But it might be today. I am wearing my favorite J.Okuma dress, after all. There's a daily class offering on the schedule if people catch it, and sometimes they do. There's a flyer in the window for WCU's current display featuring MMIW pieces.

I've been asked The Question many times before, but I finally have the right answer, I think.

"So then, are you Native?"

No. And that's a hard thing to write, as someone who grew up a fairly dark little girl with an animal for a last name, this close to the Qualla Boundary, whose family has been here for a very long time and fiercely love the land, who had friends who all called each other cuz and shared all those stories about that granny with "the look", and whose favorite spooky story has always been Spearfinger. When I lived away from here, I would equivocate, partially because I always wanted it to be true, but also because I knew what was coming or what had preceded The Question - some dumb stereotype I'd feel the need to dismantle. Something about scalping, or casinos, or something else about "those people", or the fairytale versions of history that get told around this time of year. You know, fairy tales that Columbus was a benevolent hero, the Wampanoags welcomed Europeans with open arms and created the Thanksgiving tradition out of gratitude, and that this country was won away fair and square from "merciless Indian savages" (ICYMI that's a direct quote from the Declaration of Independence, that painfully ironic document from US History). Any time I'd try to set the record straight I'd be asked that Question.

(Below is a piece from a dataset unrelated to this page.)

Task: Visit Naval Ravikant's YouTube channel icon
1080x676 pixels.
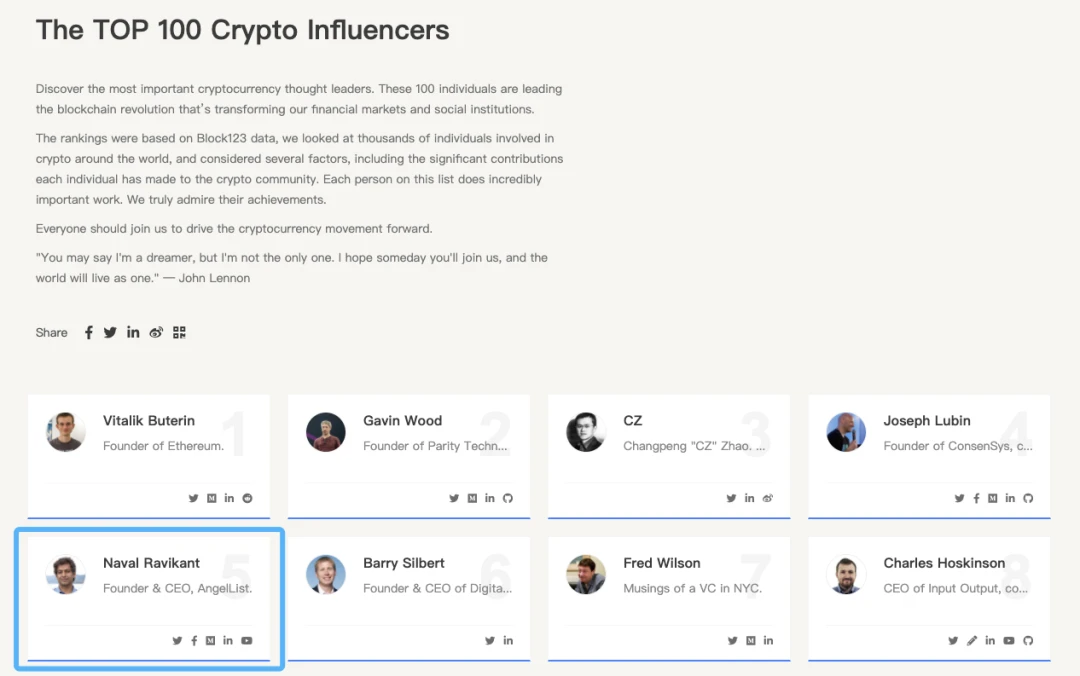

And now that I'm home, and now that there is a real Indigenous representation in our media - whether it's "skoden" in Letterkenny or some real tradish shit in Reservation Dogs or finally seeing 60 Minutes specials about residential schools - I don't feel as much like I have to explain. Sometimes I feel like I should, to explain why I know a few words or foods or stories or people or places here and there. But the answer is no. I'm not a tribal member. I don't speak the language. I don't have the lineage on the Roll. (And THESE are the things that count, btw, not your story about your grandmother.) But at least I have an inkling of Native Americans - not just all lumped in to one "aho"-saying, government-cheese-eating, tomahawk and tipi and eagle-feather headdress caricature - but as my friends, my neighbors, and my heroes.

I'm not telling you not to celebrate with your family next Thursday. But I'm also not telling you to go find someone from the EBCI to do the emotional labor and break it down for you as to why it might be a sensitive topic. But maybe when you've got family in town, go to the Museum of the Cherokee Indian and Unto These Hills instead of just the casino? And maybe find ways to support our Indigenous neighbors.

And if you ask me The Question, my answer will be:

"Do I have to be in order to give a damn?"